力不足だったとしても補いあって生きる。そんな風な関係なんだと言ってくれたようで、落ち込んだ心がどんどん浮上していく。
『叶わないなぁもう…さらっと言ってくれちゃうんだから、そんな嬉しい事』
きっとこれも補いあって生きてるという事なんだろう。勿論向上心を持つことを蔑ろにするわけではないけれど、これからもこんな風に一緒にやっていければ良いなと思う。
「それでさ」
「ん? なに?」
「これは、我が儘になるのか、お願いになるのかは分からないんだが」
「うん?」
「今日クリスマス会が終わったら」
「えっ? うん?」
「…少しで良いから、2人になる時間が欲しい」
「………え?」
「これは…困らせる、我が儘だろうか?」
視線は妹へと注いだまま不安そうに眉を寄せるその横顔は頬が微かに色付いて居る。
…気がする。
そんな顔されたらー
「それは…困る、お願いかなっ」
「……困る」
「でも、凄っく嬉しい!俺も、そう出来たら良いなぁって思ってたから」
「……そう。それは、良かった」
可愛いすぎて、困る。
マフラーに顔を埋め、抑えこめずに上がる口角を必死に隠し平然を装ってみる。
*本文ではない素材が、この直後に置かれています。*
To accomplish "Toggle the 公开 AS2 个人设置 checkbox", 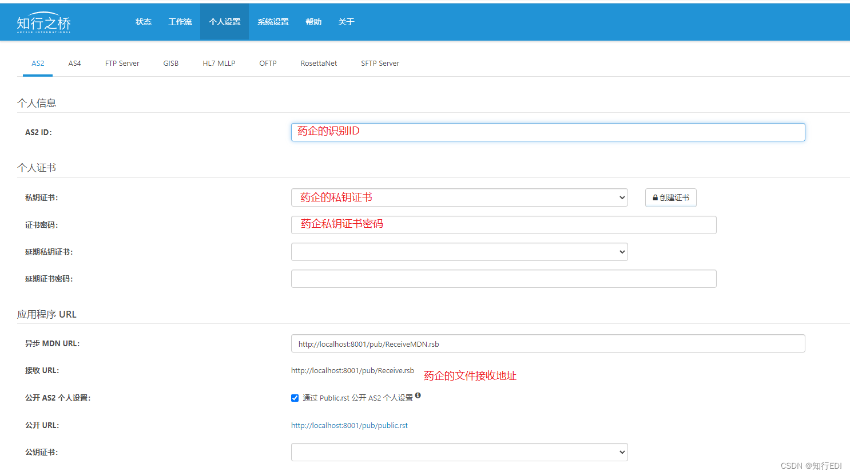I will tap(295, 398).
割りと直球な言葉にドギマギさせられる事が多いのだけれど、たまにはスマートに決めてみたい…余裕のある男で決めてみたい。せめて今日くらいは。
「…でも、困らせるのは本意じゃないし、そうならないように出来れば良いんだけど」
「いやぁー、無理無理、無理でしょーそれは…」
2人の時間を作りたいだなんてそんなお願い、困るなという方が無理だ。だってそんな事言われたらー
「そんなの、分からないだろ」
「んっ!?」
「最初から無理だって決めつけるのは好きじゃない」
『あれっ、もしかしてちょっと怒ってらっしゃる??』
微かに怒気の含んだ声色に視線を向けると、避けるようにして反らされる。しゃがみ込んだ妹を見ているせいなのかどうかは分からないが、いつもにも増して目が座っている気がした。
ちょっと、今のは言い方が悪かったかもしれない。